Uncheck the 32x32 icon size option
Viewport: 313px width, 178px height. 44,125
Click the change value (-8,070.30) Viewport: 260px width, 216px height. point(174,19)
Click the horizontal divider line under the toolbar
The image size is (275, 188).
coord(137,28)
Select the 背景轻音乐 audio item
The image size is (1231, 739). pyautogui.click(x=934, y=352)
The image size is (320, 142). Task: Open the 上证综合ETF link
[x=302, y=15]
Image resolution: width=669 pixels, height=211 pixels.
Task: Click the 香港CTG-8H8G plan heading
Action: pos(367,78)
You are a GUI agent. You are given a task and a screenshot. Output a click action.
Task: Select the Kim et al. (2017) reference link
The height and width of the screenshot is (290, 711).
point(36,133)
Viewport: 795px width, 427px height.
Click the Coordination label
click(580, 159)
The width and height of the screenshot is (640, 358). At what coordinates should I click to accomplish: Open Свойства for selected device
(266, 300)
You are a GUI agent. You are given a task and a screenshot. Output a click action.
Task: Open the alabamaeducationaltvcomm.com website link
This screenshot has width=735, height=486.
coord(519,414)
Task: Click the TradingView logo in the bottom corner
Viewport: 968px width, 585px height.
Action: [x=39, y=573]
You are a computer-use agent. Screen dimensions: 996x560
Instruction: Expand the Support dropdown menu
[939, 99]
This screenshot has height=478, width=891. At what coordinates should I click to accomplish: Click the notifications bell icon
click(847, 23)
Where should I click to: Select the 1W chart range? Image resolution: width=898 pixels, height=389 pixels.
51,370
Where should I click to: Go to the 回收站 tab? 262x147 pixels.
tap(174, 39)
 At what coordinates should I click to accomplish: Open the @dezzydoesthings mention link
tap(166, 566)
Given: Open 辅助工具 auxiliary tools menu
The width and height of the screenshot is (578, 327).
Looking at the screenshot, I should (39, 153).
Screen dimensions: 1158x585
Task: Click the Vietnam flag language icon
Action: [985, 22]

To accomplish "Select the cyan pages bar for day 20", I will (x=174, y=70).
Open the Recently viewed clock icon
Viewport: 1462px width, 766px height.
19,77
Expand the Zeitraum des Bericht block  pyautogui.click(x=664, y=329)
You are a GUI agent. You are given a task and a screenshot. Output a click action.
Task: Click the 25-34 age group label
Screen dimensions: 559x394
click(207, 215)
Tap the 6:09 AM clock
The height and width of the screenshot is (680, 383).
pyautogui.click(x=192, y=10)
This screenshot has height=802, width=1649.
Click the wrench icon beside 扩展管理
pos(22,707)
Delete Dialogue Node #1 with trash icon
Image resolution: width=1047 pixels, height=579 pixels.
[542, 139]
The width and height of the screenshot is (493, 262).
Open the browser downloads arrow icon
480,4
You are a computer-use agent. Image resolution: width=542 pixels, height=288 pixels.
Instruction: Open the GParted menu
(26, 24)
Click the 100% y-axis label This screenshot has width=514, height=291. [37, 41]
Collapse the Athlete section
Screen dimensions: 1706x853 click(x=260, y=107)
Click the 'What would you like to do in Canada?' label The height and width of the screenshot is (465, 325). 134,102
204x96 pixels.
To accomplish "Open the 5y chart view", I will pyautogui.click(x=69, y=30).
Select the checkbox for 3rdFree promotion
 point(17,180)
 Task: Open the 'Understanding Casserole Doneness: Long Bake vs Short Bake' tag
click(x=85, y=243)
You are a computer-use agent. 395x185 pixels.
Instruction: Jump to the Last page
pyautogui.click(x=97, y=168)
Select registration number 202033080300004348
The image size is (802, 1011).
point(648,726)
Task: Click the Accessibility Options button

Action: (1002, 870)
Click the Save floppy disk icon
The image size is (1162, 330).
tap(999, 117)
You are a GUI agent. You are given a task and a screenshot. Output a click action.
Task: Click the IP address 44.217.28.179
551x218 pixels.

^^^^^^^^^^^^^^^^

Only the span from the line with "Task: Click the Accessibility Options button" through the final line of the records goes in the output, each line unchanged.

Task: Click the Accessibility Options button

Action: (1002, 870)
Click the Save floppy disk icon
The image size is (1162, 330).
tap(999, 117)
You are a GUI agent. You are given a task and a screenshot. Output a click action.
Task: Click the IP address 44.217.28.179
551x218 pixels.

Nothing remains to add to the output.